10) Robinhood Markets Q4 21 – 27/01 – after the initial optimism surrounding its IPO last year, when the shares surged from $38 to above $80 in the first week of trading, the wheels have come off in spectacular fashion for the Robinhood share price. The weakness in the shares was exacerbated after its Q3 earnings report after revenues missed expectations as a collapse in crypto trading and decline in meme stock activity saw trading turnover plunge. Total revenue for Q3 came in at $364.9m, well short of the $423.9m estimates. Crypto revenue fell back to $51m from $233m set in Q2, which is quite a drop-off. The drop off in crypto revenue is a particular worry given the recent rise to record highs, after all if people don’t trade when news flow around bitcoin hitting record highs is front of mind, you have to question when they will. Losses came in at $1.32bn with the company warning that Q4 revenue could be even lower at $325m. Since then, cryptos have fallen back which doesn’t bode well for Q4, and with the shares now at record lows near to $15 the bar may well be low enough to prompt a surprise uplift. Losses are expected to come in $0.39c a share.

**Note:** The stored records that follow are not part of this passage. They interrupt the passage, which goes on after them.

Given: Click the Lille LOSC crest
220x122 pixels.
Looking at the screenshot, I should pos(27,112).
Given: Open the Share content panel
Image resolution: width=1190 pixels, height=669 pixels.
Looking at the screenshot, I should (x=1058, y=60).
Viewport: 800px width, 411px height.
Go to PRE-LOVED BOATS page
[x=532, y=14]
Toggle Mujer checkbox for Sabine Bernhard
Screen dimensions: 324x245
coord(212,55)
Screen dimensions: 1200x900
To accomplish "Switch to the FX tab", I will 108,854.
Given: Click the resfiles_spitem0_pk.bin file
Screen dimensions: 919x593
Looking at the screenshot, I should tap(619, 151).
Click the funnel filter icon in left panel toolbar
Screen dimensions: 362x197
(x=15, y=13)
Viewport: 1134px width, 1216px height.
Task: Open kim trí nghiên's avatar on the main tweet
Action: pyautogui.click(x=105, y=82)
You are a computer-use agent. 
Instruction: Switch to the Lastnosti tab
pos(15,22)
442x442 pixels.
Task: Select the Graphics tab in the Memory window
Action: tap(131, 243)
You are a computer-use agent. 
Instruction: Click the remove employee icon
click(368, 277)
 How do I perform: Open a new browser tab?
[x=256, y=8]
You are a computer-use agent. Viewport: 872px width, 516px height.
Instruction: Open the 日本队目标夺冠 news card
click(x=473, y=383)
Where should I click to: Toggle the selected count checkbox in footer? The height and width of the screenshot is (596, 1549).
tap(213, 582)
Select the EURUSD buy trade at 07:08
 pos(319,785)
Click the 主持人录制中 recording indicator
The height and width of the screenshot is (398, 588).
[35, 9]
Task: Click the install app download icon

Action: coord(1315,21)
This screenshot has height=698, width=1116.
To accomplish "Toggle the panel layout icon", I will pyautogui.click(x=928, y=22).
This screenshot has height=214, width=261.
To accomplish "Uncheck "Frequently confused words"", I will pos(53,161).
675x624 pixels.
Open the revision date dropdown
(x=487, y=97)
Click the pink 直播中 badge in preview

11) Moderna Q4 21 – 25/01 – it’s been a disappointing few months for the Moderna share price, with the shares well below the record highs of August when they got to within touching distance of $500 a share. Since they have more than halved over concerns that with the advent of new antiviral pills and other treatments will impact on demand for its vaccine. These concerns appeared to be borne out by their Q3 numbers after the vaccine maker missed on revenues and guided its outlook lower. Revenues came in at $4.8bn missing expectations of $5.86bn, with the company delivering 208bn doses. The company also lowered its vaccine production forecasts for this year to between 700m and 800m doses. Moderna said it was now expecting sales of $15bn and $18bn for the year, down from $20bn, with an increase to between $17bn to $22bn next year. Despite the current pullback the shares are still well above the levels they were pre-pandemic, however any further negative news could well see the shares come under further pressure. Profits are expected to come in at $9.17c a share.